2.   The infection which caused her sepsis was a bacterial infection which  [REDACTED] told me could only have been successfully treated with antibiotics. I am not satisfied that the breast infection was adequately managed at Cann House it being noted that there was no record of how the breast infection was progressing between 25th May and 27th June 2023 .

3.   It is likely that Miss George’s needs were too great for the care home and that the withdrawal of 1 to 1 supervision had an effect on the home’s ability to care for her. I do think it likely that she was unkempt because of the inability of staff to meet her needs as well as the sepsis This does not however remove the need for close monitoring of medical conditions and appropriate escalation policies to be followed and to happen. The home has been unable to provide me with evidence that they appropriately escalated concerns to Adult Social Care which may have resulted in additional care or Miss George being removed to another provider.

4.   The documentation surrounding the fall, the symptoms seen and measures taken to seek medical input were not clear.

5.   There was little or no evidence that capacity had been appropriately documented with care plans remaining silent on the issue and records not
analysing carefully what steps had been taken to help Miss George make decisions.

6.   There was little or no evidence of policies in place generally at the home and in particular on medication, escalation and reporting of concerns .
6ACTION SHOULD BE TAKEN

In my opinion action should be taken to prevent future deaths, and I believe you [AND/OR your organisation] have the power to take such action.
7YOUR RESPONSE

You are under a duty to respond to this report within 56 days of the date of this report, namely by 4pm on 30th March 2026 I, the coroner, may extend the period.

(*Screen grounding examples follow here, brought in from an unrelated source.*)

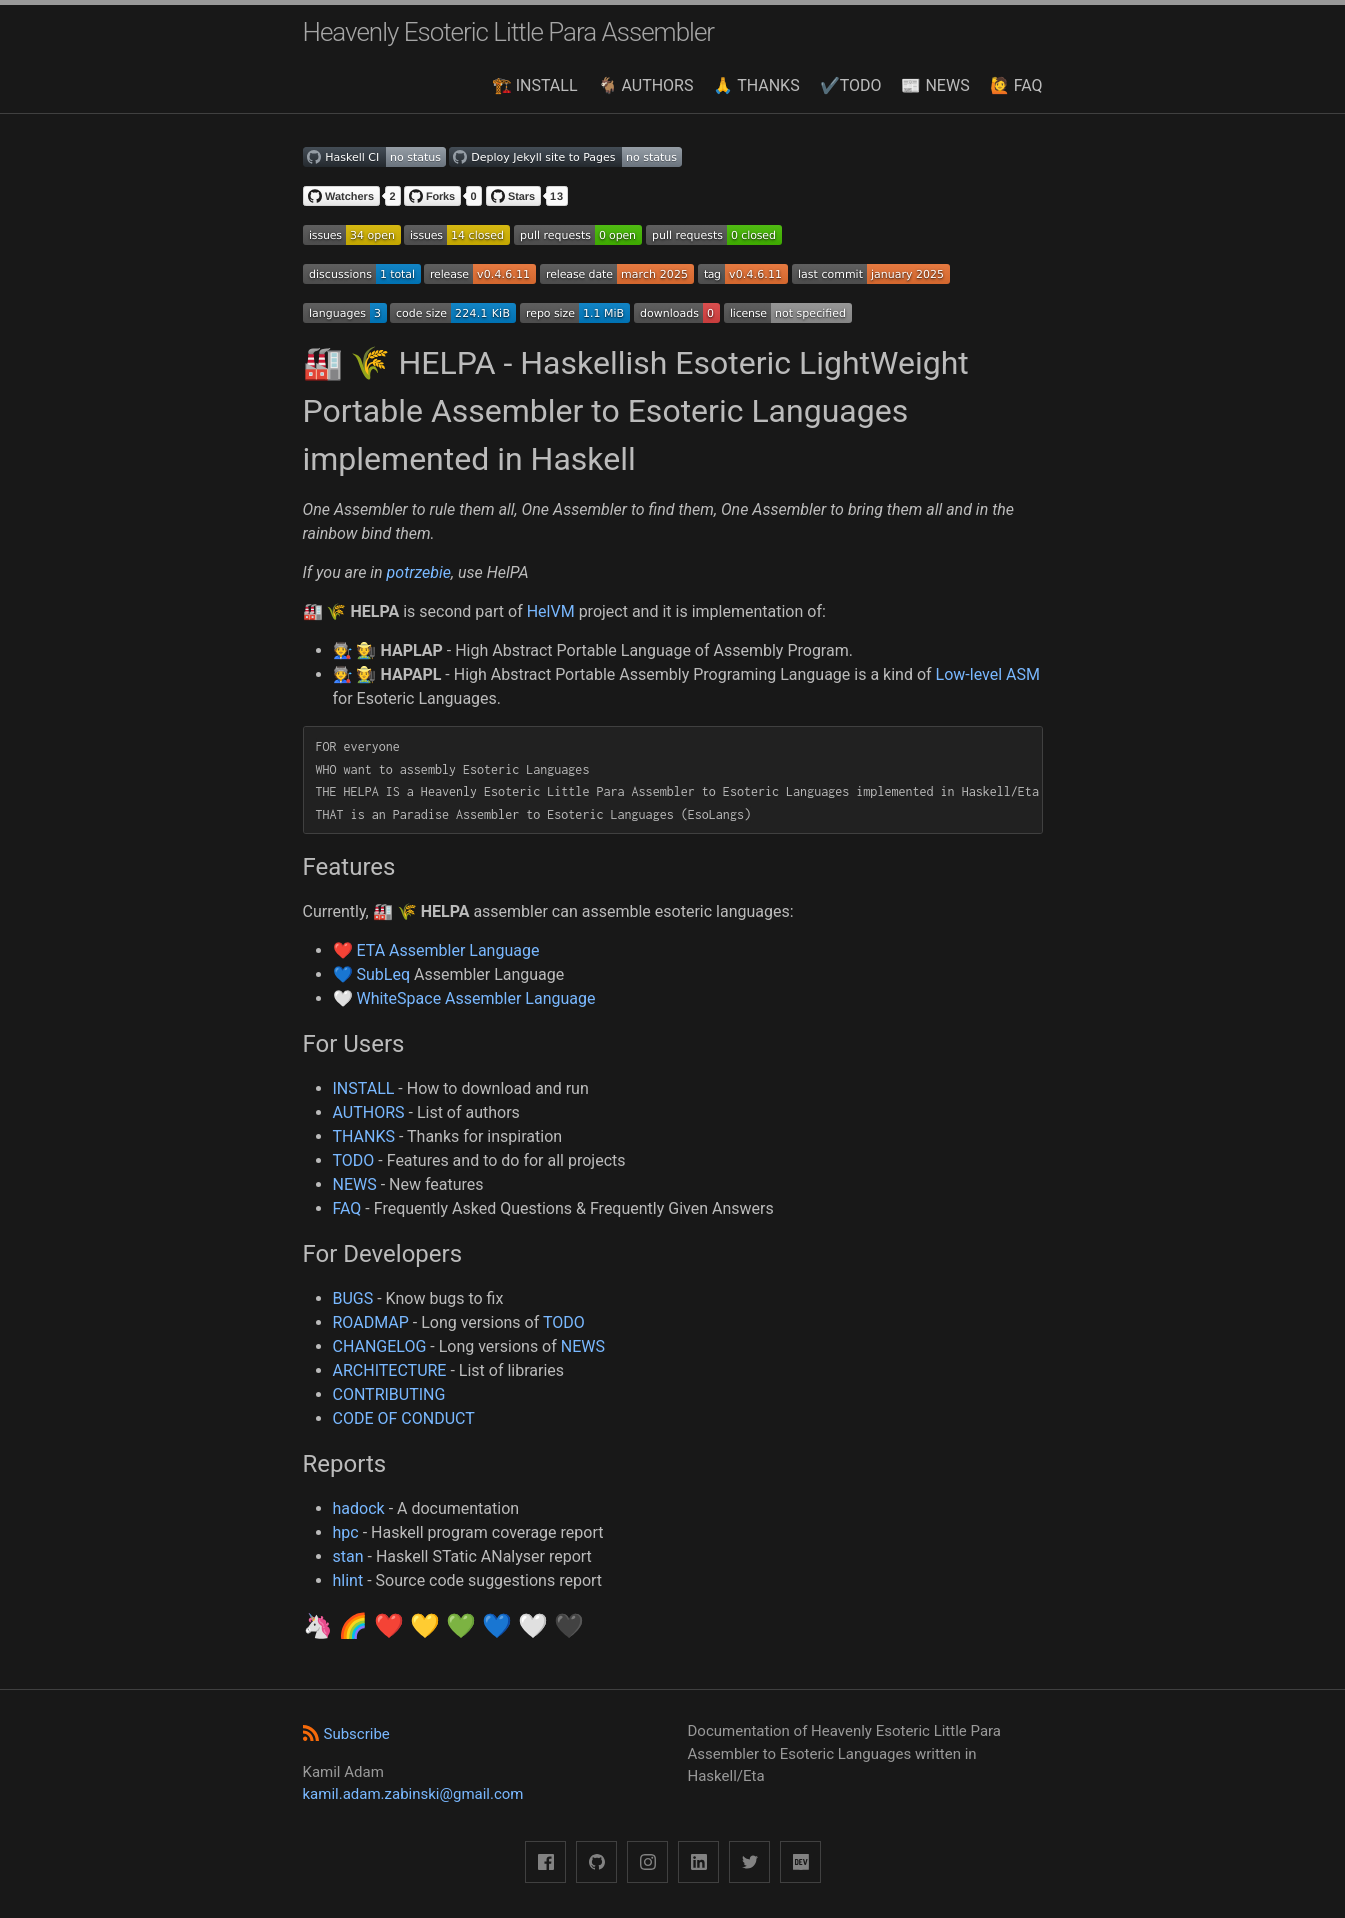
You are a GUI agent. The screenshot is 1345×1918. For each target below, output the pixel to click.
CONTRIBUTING (389, 1394)
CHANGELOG (380, 1346)
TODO (354, 1160)
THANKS (364, 1136)
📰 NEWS (935, 85)
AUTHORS (369, 1112)
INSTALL (364, 1088)
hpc (346, 1532)
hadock (359, 1508)
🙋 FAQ (1016, 85)
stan (348, 1556)
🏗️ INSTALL (535, 85)
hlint (348, 1580)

Your response must contain details of action taken or proposed to be taken, setting out the timetable for action. Otherwise, you must explain why no action is proposed.
8COPIES and PUBLICATION

I have sent a copy of my report to the Chief Coroner and to the following Interested persons: [REDACTED], [REDACTED]I have also sent it to Plymouth
City Council , Livewell South West and the Care Quality Commission who may find it useful or of interest.

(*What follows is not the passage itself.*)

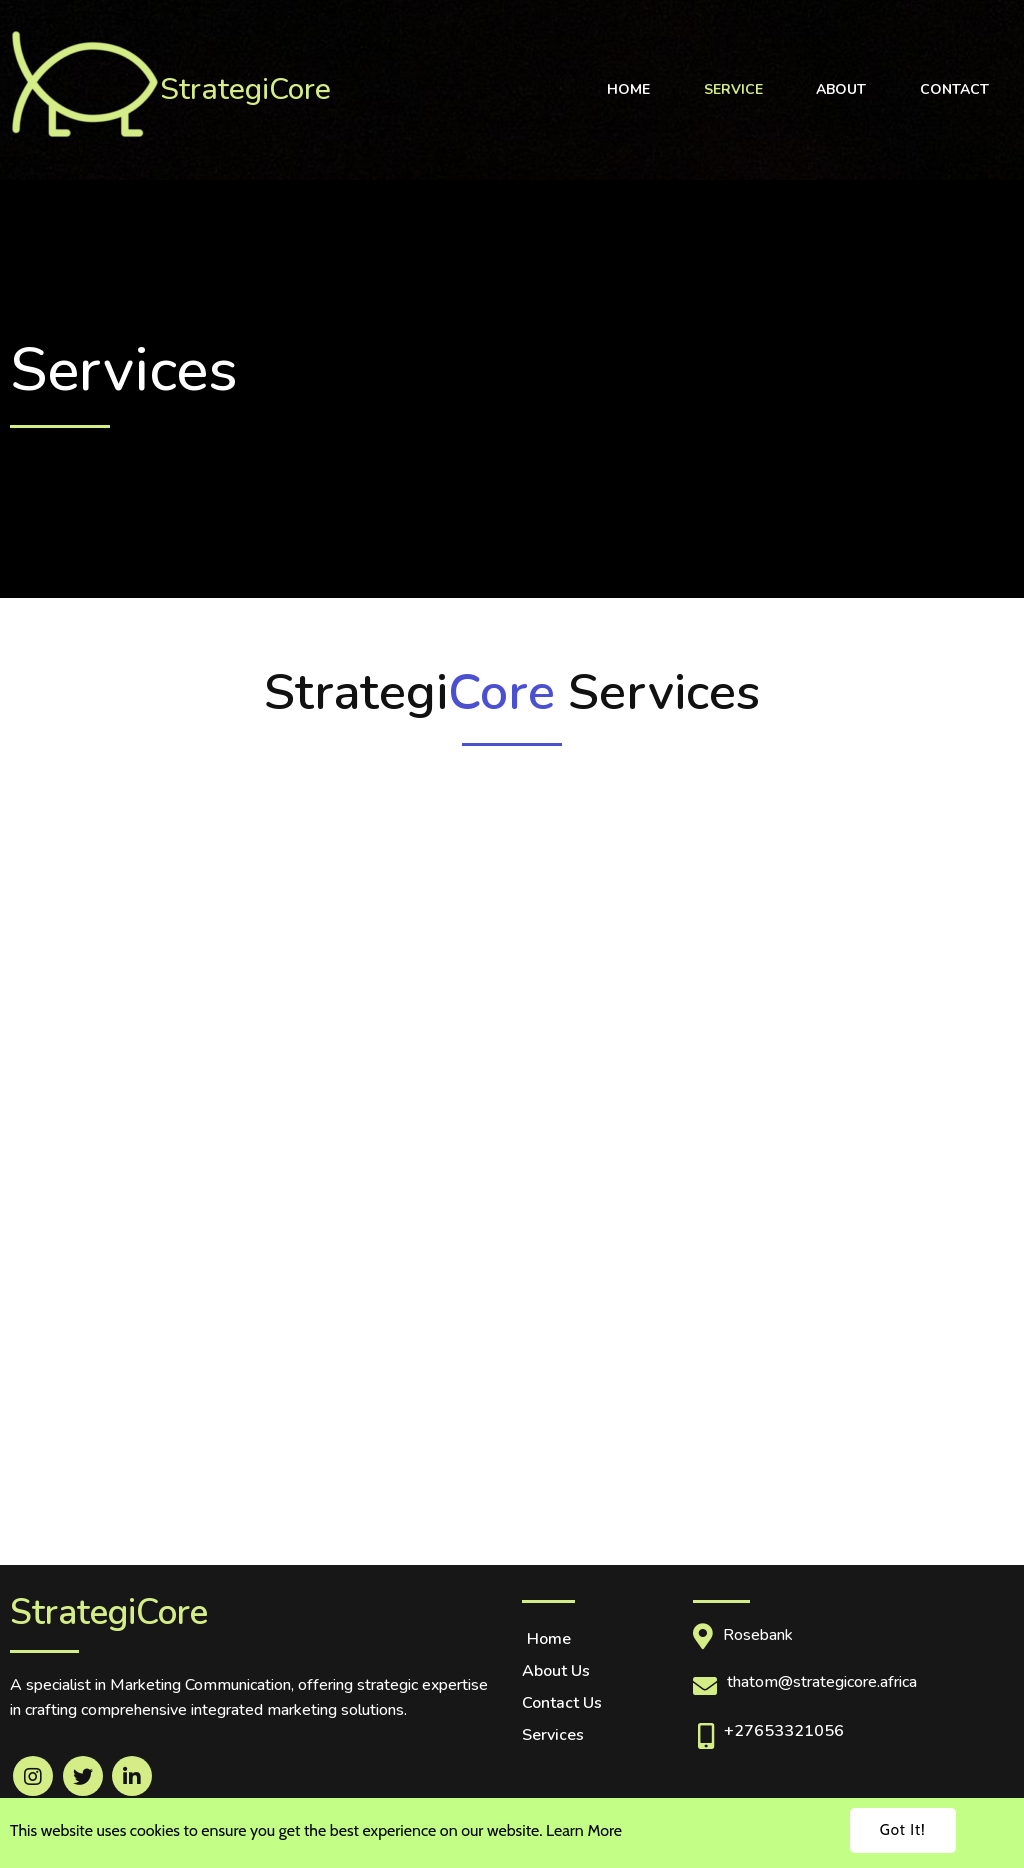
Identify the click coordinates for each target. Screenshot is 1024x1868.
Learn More (584, 1830)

I am also under a duty to send the Chief Coroner a copy of your response.

The Chief Coroner may publish either or both in a complete or redacted or summary form. He may send a copy of this report to any person who he believes may find it useful or of interest. You may make representations to me, the coroner, at the time of your response, about the release or the publication of your response by the Chief Coroner.